La.Code Crim.P. art. 778 provides that in a trial before a judge alone, the court shall enter a judgment of acquittal if the evidence is insufficient to sustain a conviction. The applicable standard for reviewing sufficiency is whether or not, viewing the evidence in the light most favorable to the prosecution, any rational trier of fact could conclude that the essential elements of the crime were proven beyond a reasonable doubt. See, La.Code Crim.P. art. 821; State v. Walker, 447 So. 2d 54 (La.App. 1st Cir.1984).[2]

Actual physical possession of a firearm upon the person of the accused is not required for violation of La.R.S. 14:95.1(A). Constructive possession of a firearm satisfies the possessory element of this provision. State v. Day, 410 So. 2d 741 (La. 1982), rehearing denied 1982. Constructive possession is a legal term describing the situation in which a person who is not in actual physical possession of an object can nevertheless be considered in legal possession of the thing if it is subject to his dominion and control. State v. Cann, 319 So. 2d 396 (La.1975).

Although the record owner of the car was not established at trial, defendant had sole dominion and control over it and its contents at the time of his arrest. He was the driver and only occupant of the car. Thus, although his dominion and control may have been temporary, it was complete at that time. Further, the arresting officer testified the gun was in such a position next to the accelerator that anyone operating the car could not have failed to notice it. We find this evidence sufficient to prove the possessory element of La.R.S. 14:95.1.

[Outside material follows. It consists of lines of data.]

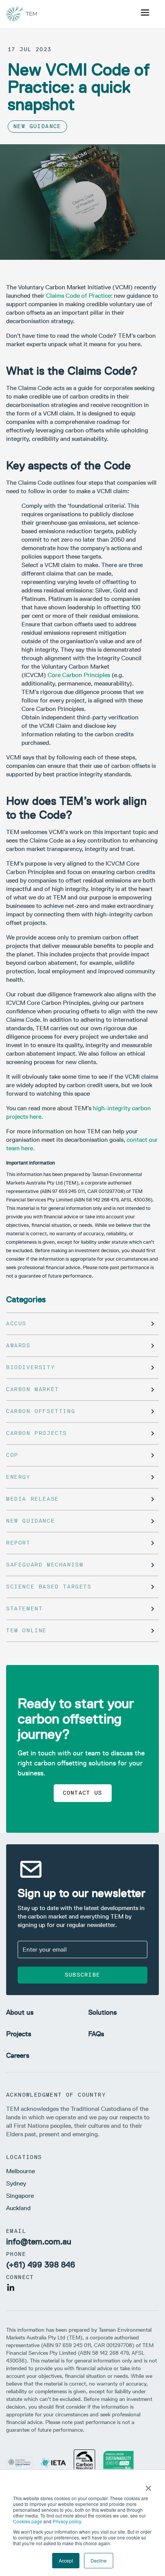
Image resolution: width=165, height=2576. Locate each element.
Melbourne (20, 2171)
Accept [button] (66, 2560)
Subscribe (83, 1975)
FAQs (96, 2034)
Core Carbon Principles (79, 675)
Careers (17, 2055)
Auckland (18, 2208)
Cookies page (27, 2521)
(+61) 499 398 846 (40, 2264)
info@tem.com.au (38, 2241)
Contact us (82, 1793)
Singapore (20, 2195)
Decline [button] (99, 2560)
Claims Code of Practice (78, 295)
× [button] (148, 2485)
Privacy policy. (67, 2521)
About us (19, 2012)
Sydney (16, 2183)
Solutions (102, 2012)
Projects (18, 2034)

Defendant also argues the evidence is insufficient to prove he had the requisite intent to possess a firearm. Violation of La.R.S. 14:95.1 requires only general criminal intent, which means that the circumstances indicate that the accused "in the ordinary course of human experience, must have adverted to the prescribed criminal consequences as reasonably certain to result from his act or failure to act." La. R.S. 14:10(2); State v. Godeaux, 378 So. 2d 941 (La.1979), rehearing denied 1980. Although the existence of intent is a question of fact, it need not be proven as such, but may be inferred from the circumstances of a transaction. La.R.S. 15:445. We conclude the requisite intent can reasonably be inferred from the facts of the present case, in particular, the position of the gun next *1348 to the accelerator of the car driven by and under the exclusive control of defendant.

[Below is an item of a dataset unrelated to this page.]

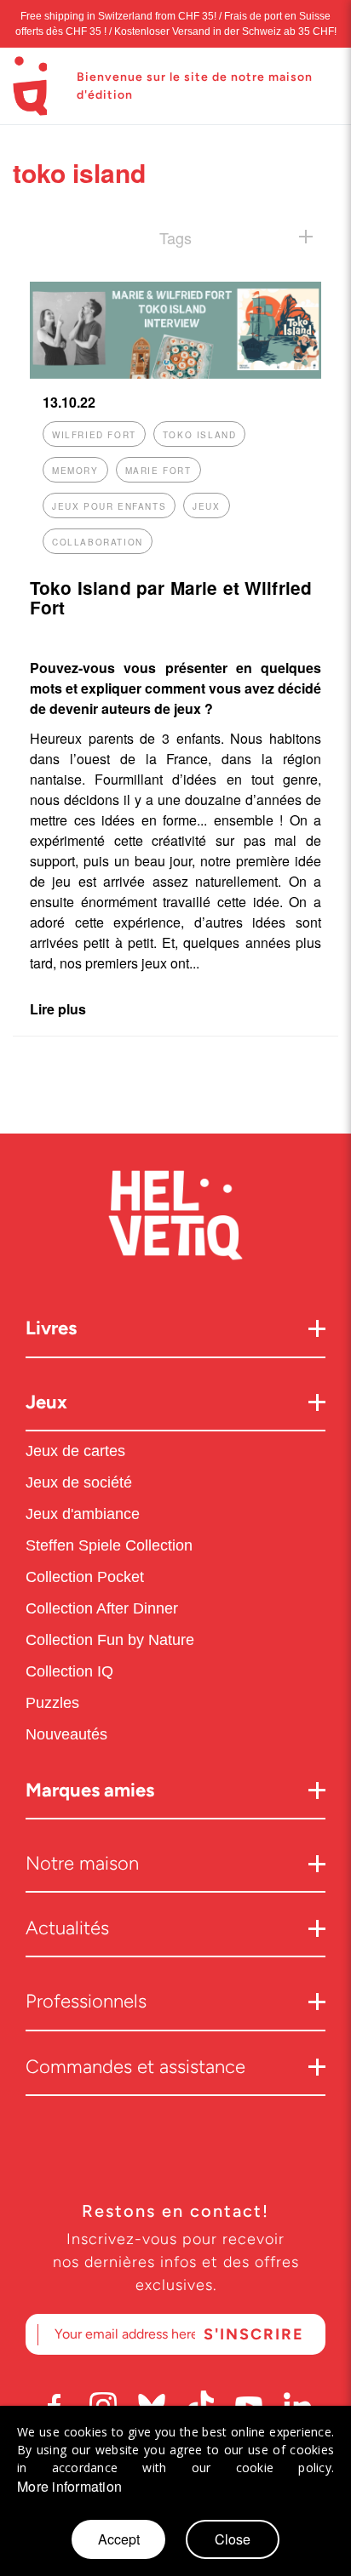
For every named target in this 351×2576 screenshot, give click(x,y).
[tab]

Thus, considering the evidence in the light most favorable to the prosecution, the state has proven every element of the crime beyond a reasonable doubt. Accordingly, for the above reasons, we affirm defendant's conviction.

However, we note, ex proprio motu, as error patent on the face of the record the fact that no fine was imposed upon defendant as required by La.R.S. 14:95.1.[3] See, State v. Booth, 347 So. 2d 241 (La.1977). The sentence imposed upon defendant is therefore unlawfully lenient. Accordingly, it must be vacated and this case remanded to the trial court for resentencing in order that a fine may be imposed. La.Code Crim.P. arts. 882, 916, 920(2); State v. Gatlin, 445 So. 2d 47 (La. App. 4th Cir.1984). Also see, State v. Thomas, 439 So. 2d 629 (La.App. 1st Cir. 1983), writ application pending; State v. Jackson, 439 So. 2d 622 (La.App. 1st Cir. 1983), writ granted in part, denied in part, 443 So. 2d 1123 (La.1984).

For the above reasons, defendant's conviction is affirmed, but his sentence is vacated and this case is remanded to district court for the imposition of a new sentence in accordance with the opinions expressed herein.

CONVICTION AFFIRMED; SENTENCE VACATED AND CASE REMANDED FOR RESENTENCING.

NOTES

[1] The proper procedural designation for a directed verdict, sought at a criminal bench trial, is motion for acquittal. La.Code Crim.P. art. 778.

[2] Rendered February 28, 1984; Numbers 83KA1020 and 83KA1021.

[3] The present case is distinguishable from State v. Williams, 439 So. 2d 387 (La.1983), since in Williams the statute in question, unlike La.R.S. 14:95.1, provides only for a maximum and not a minimum fine, thus making the imposition of a fine discretionary.